BEGIN Entries supplied

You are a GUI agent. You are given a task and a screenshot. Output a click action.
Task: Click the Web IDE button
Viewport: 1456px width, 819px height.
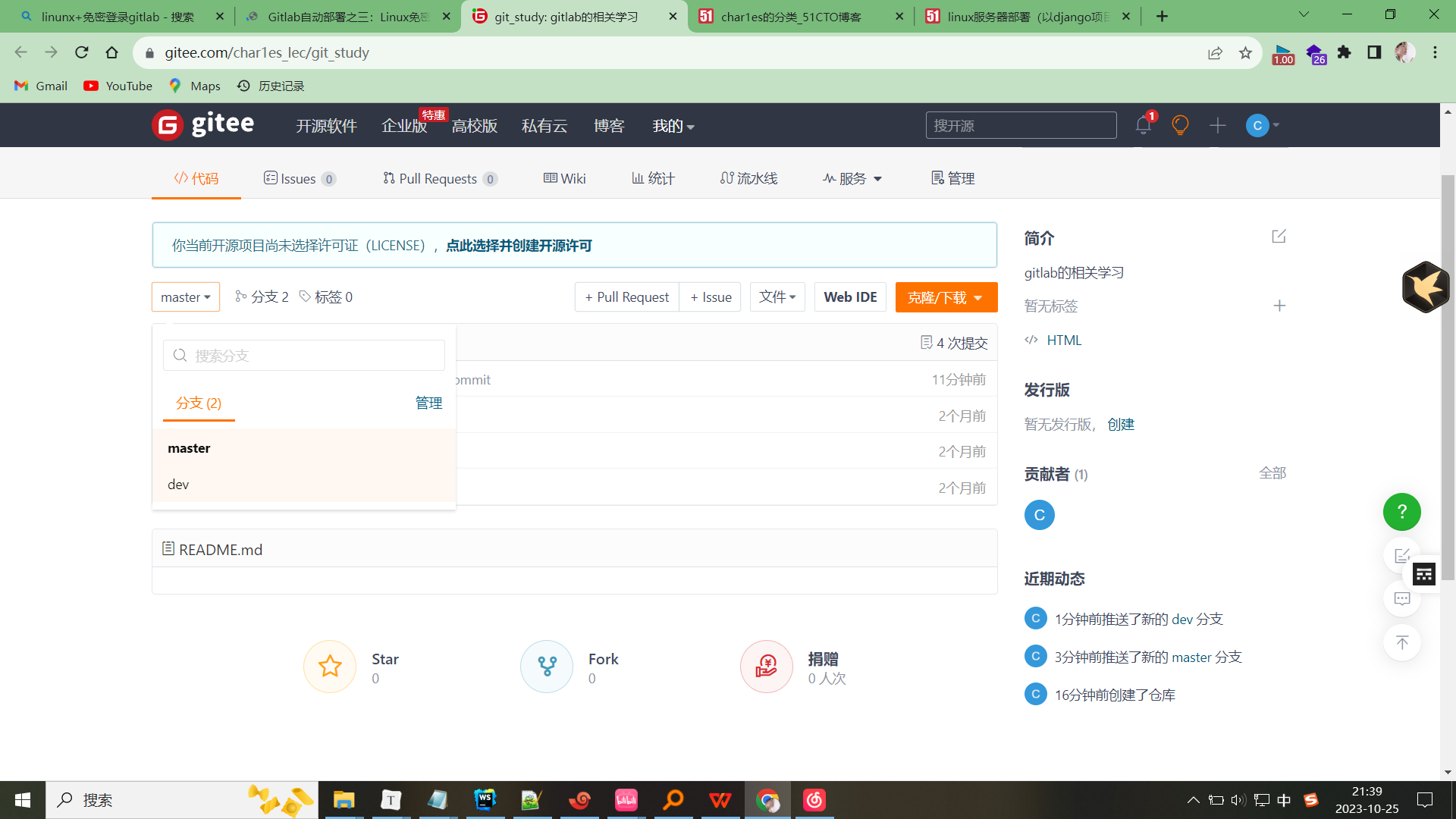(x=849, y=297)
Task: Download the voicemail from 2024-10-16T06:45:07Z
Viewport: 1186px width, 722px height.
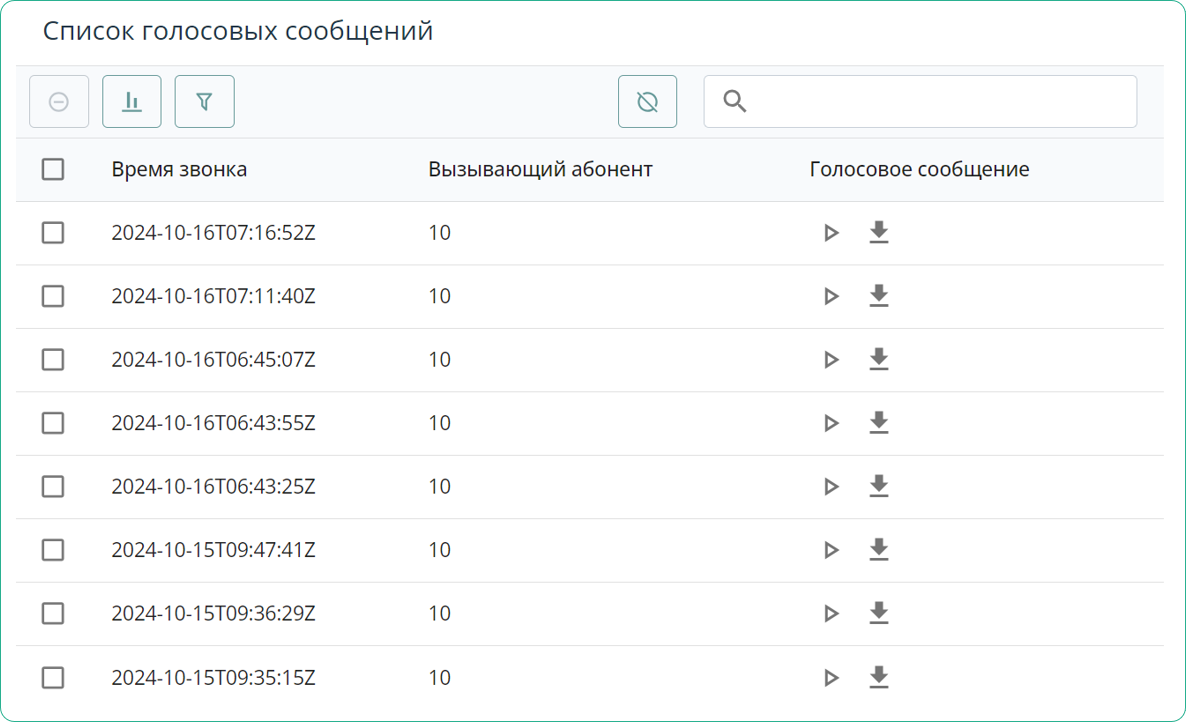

END Entries supplied

## [Exercise objective]
The entries are to be written out in full and exactly, apart from the pictures.

## [Output]
You are a GUI agent. You are given a task and a screenshot. Output a click action.
Task: Click the Web IDE button
Viewport: 1456px width, 819px height.
(x=849, y=297)
Task: Download the voicemail from 2024-10-16T06:45:07Z
Viewport: 1186px width, 722px height.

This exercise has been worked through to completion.